» ACTION ITEM
Could you retype the lines below, starting at the line holding "The image size is (1108, 606)." and stopping at the line holding "Task: Select Automatic Start Action item", inclusive? Copy them exactly and drop the images.

(Beginning of DATA SECTION)

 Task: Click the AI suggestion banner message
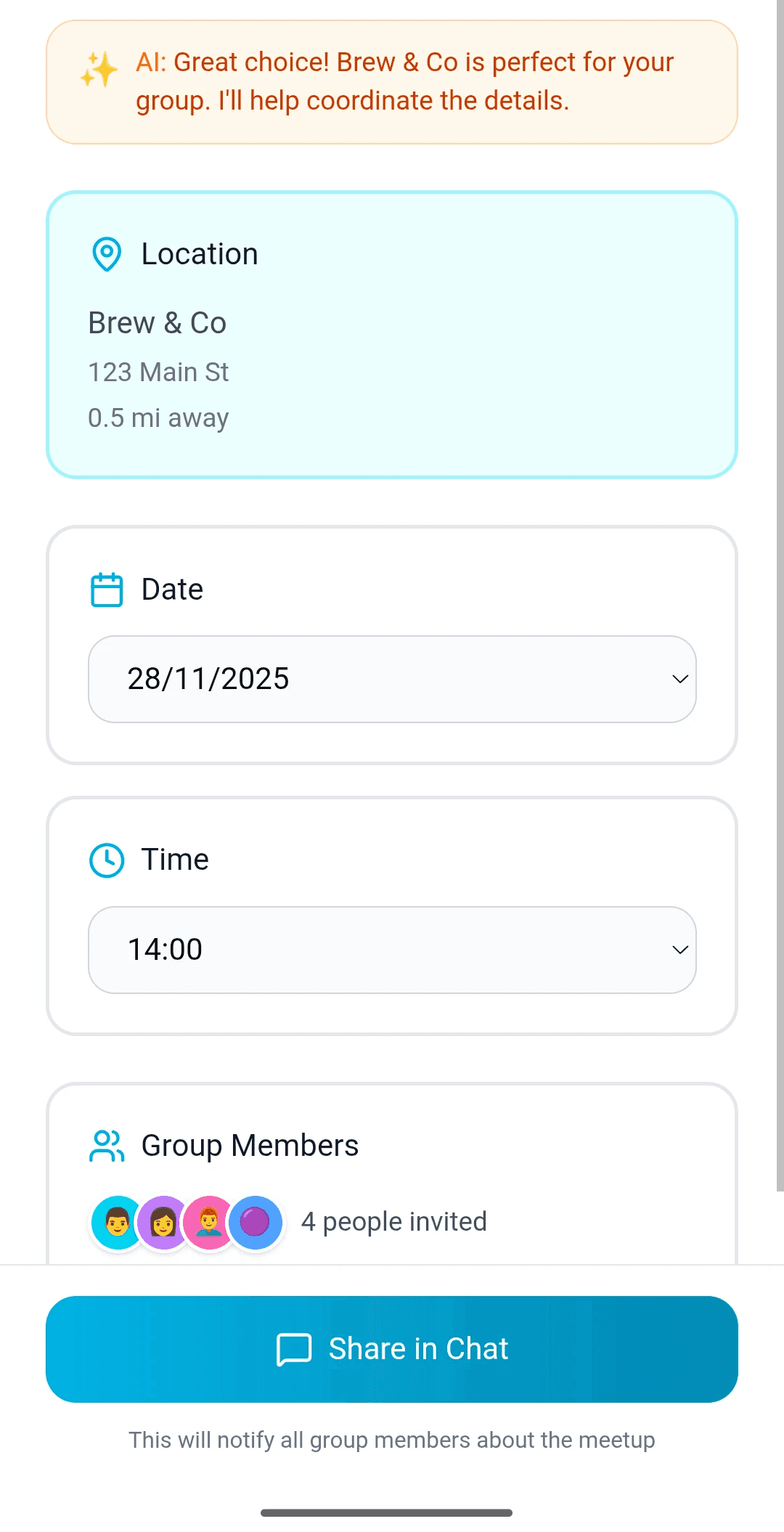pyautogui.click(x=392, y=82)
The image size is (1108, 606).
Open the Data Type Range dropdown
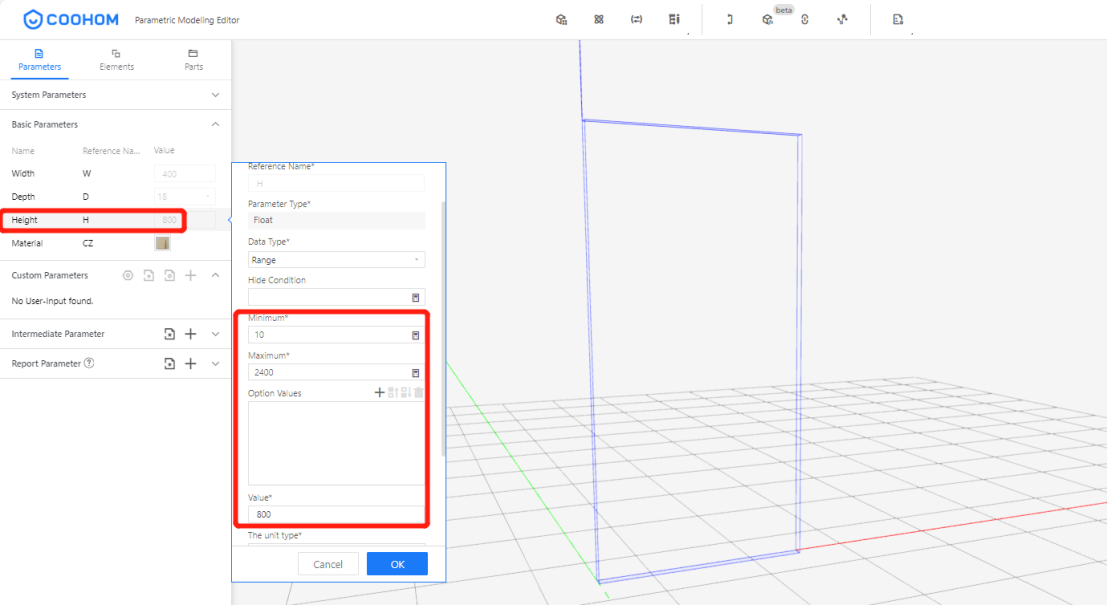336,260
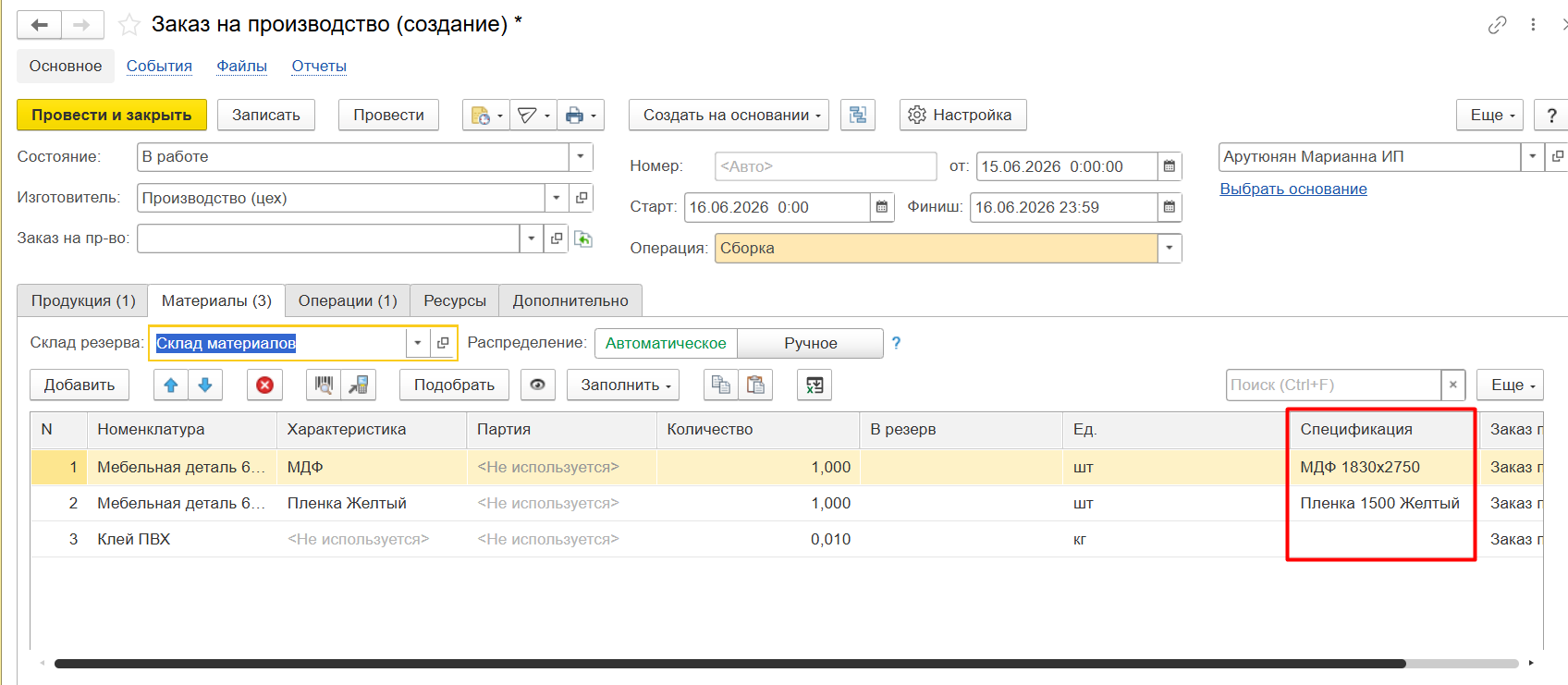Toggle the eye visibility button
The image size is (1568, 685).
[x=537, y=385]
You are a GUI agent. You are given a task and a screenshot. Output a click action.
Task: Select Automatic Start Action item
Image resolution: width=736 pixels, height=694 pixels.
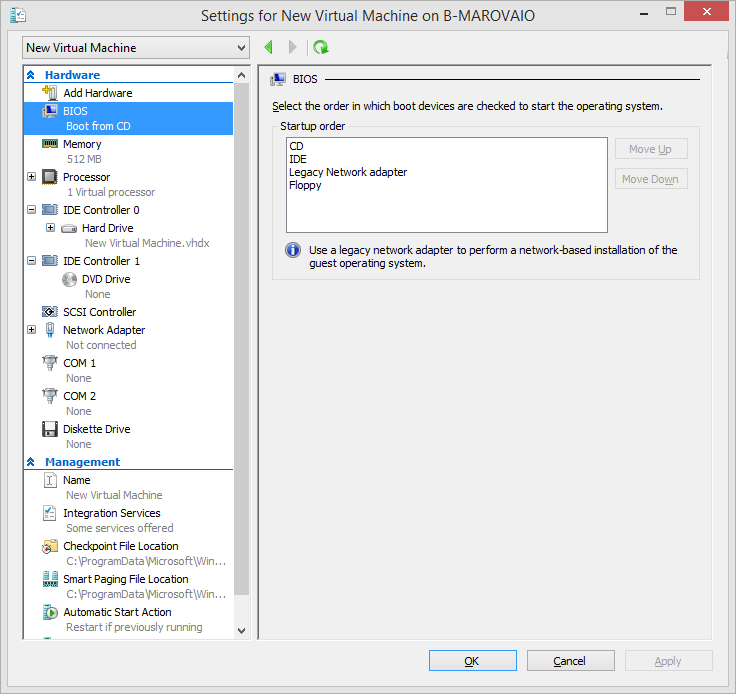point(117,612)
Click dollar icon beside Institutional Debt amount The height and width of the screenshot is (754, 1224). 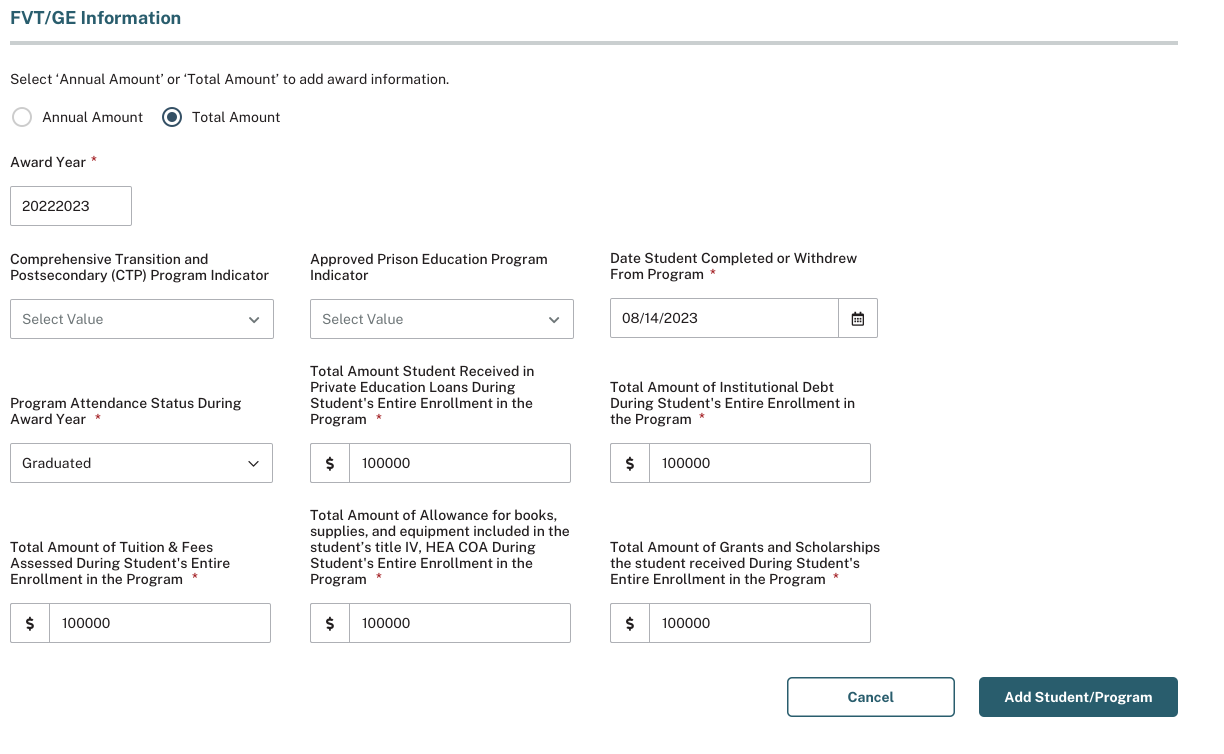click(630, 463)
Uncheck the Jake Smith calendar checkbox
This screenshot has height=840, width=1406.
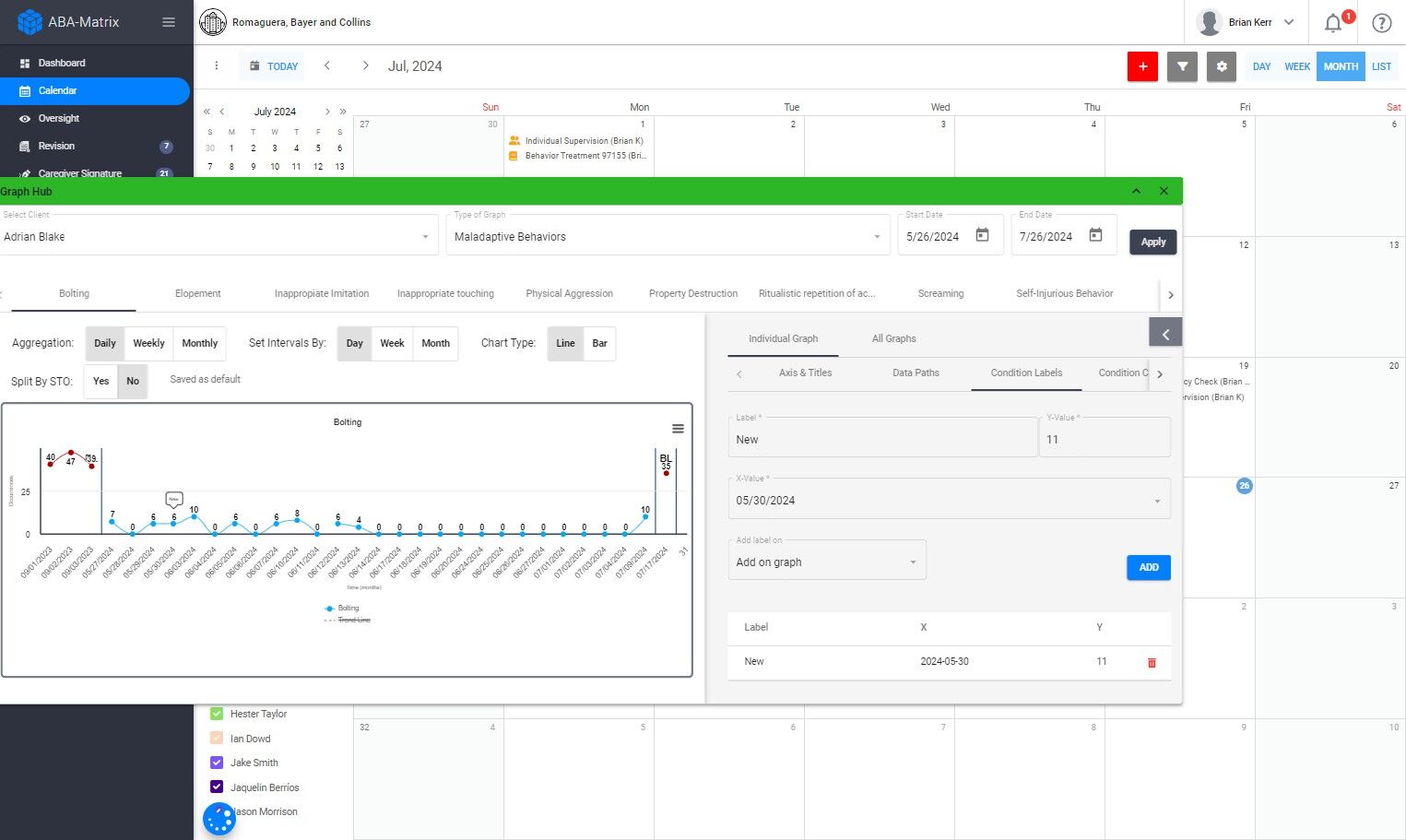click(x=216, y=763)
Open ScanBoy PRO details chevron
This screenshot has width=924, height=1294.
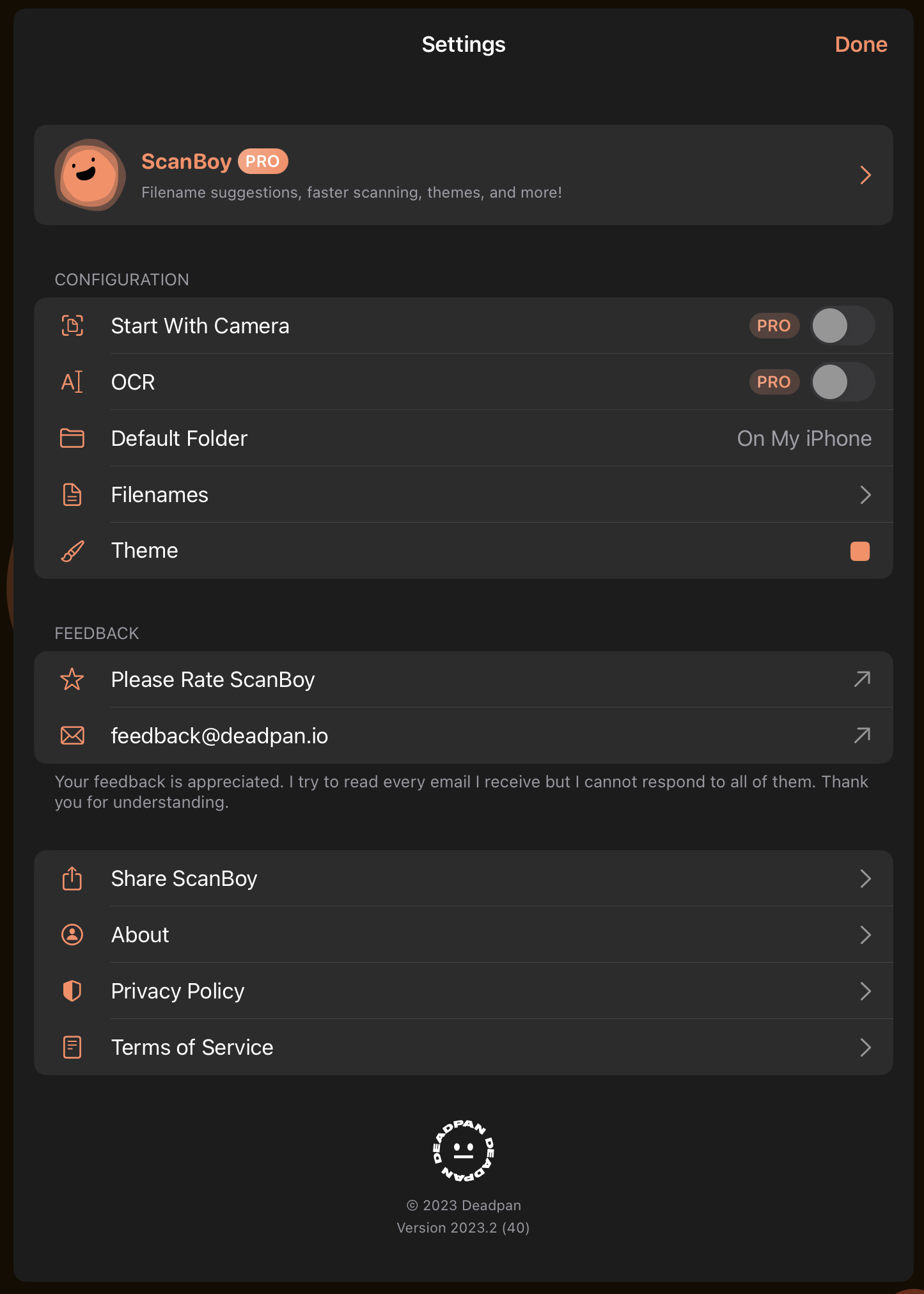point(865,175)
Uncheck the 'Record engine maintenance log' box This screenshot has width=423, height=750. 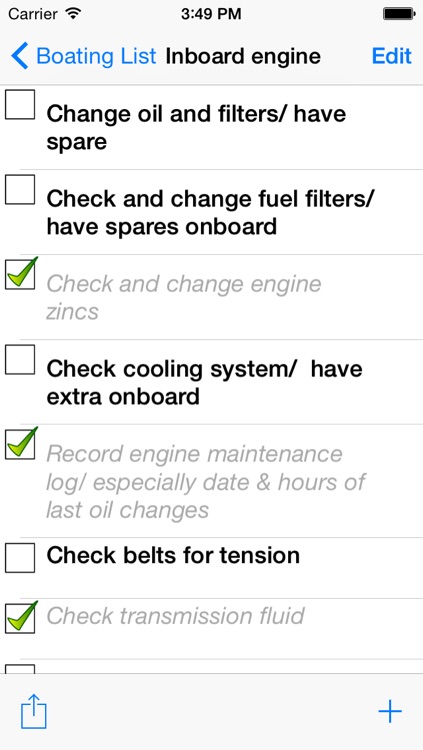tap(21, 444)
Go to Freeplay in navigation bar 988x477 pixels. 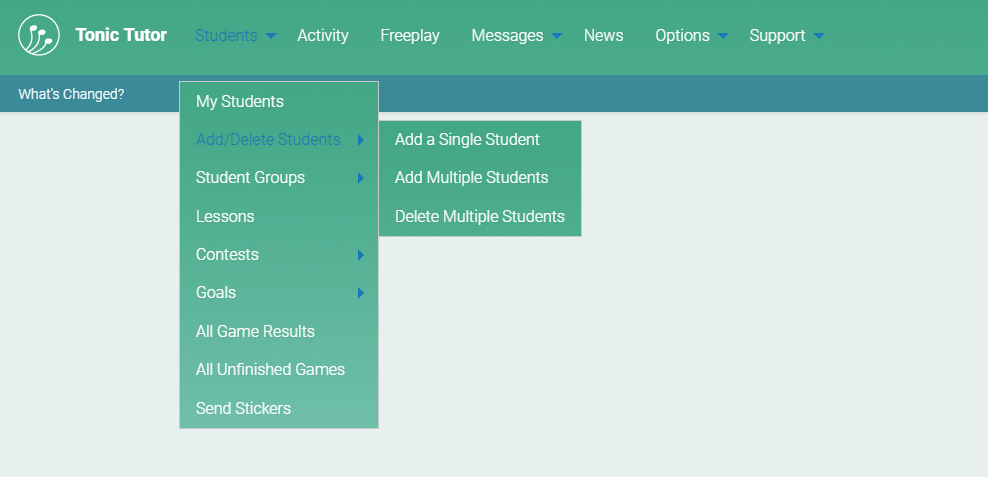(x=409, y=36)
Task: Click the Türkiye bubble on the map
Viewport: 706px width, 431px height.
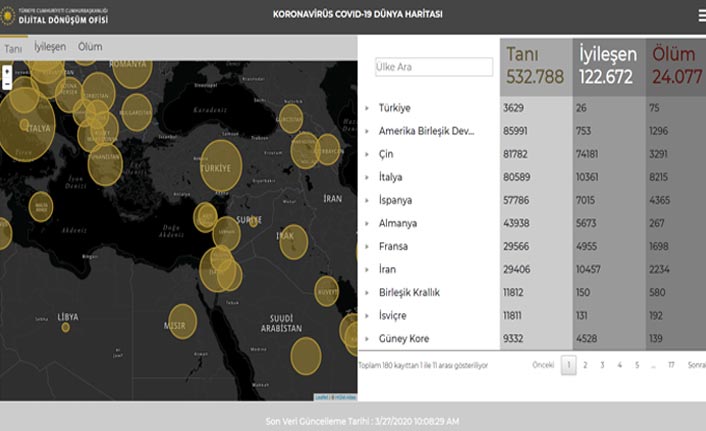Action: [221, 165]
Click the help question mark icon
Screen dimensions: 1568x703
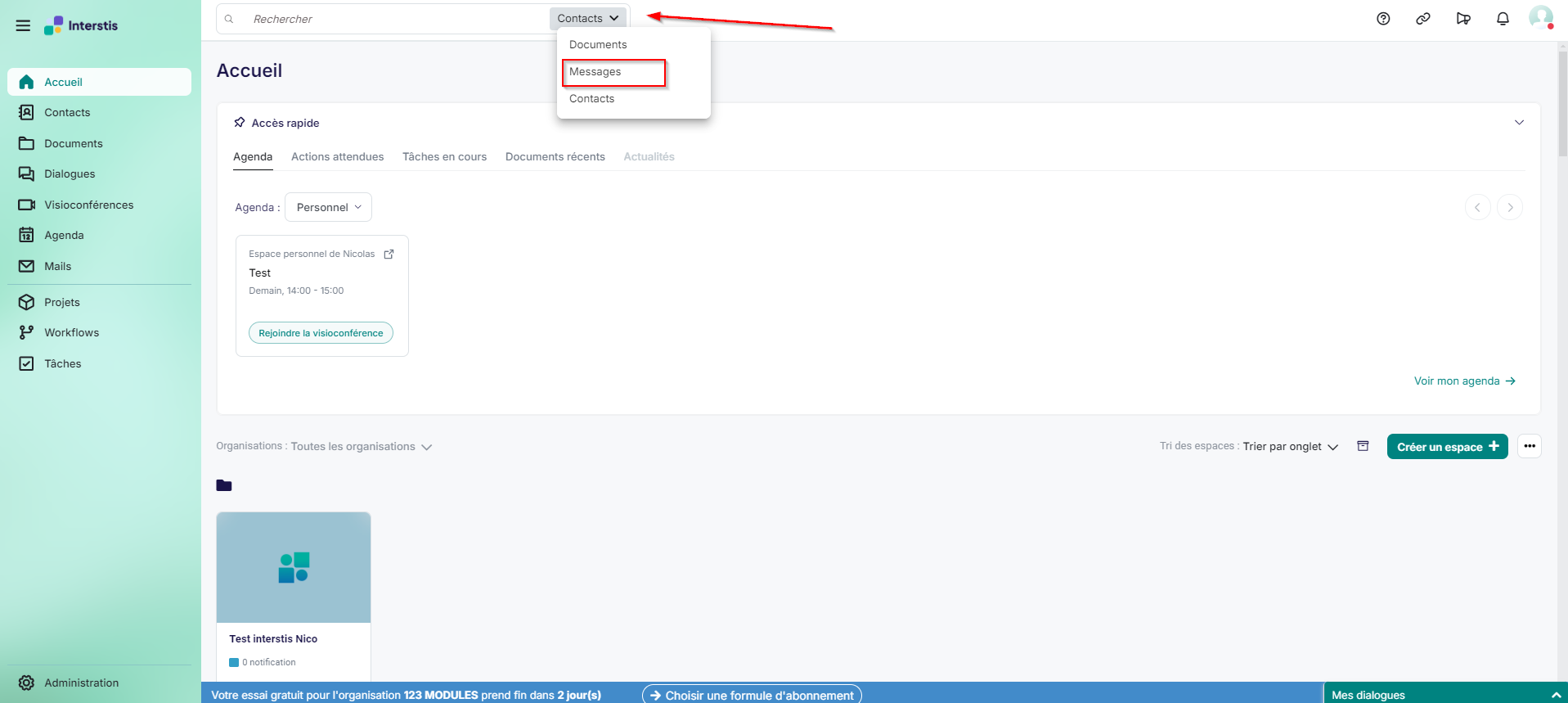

(End of DATA SECTION)

» RESPONSE AREA
The image size is (1108, 606).
Open the Data Type Range dropdown
336,260
Toggle the eye visibility button
The image size is (1568, 685).
[x=537, y=385]
You are a GUI agent. You are given a task and a screenshot. Output a click action.
Task: Select Automatic Start Action item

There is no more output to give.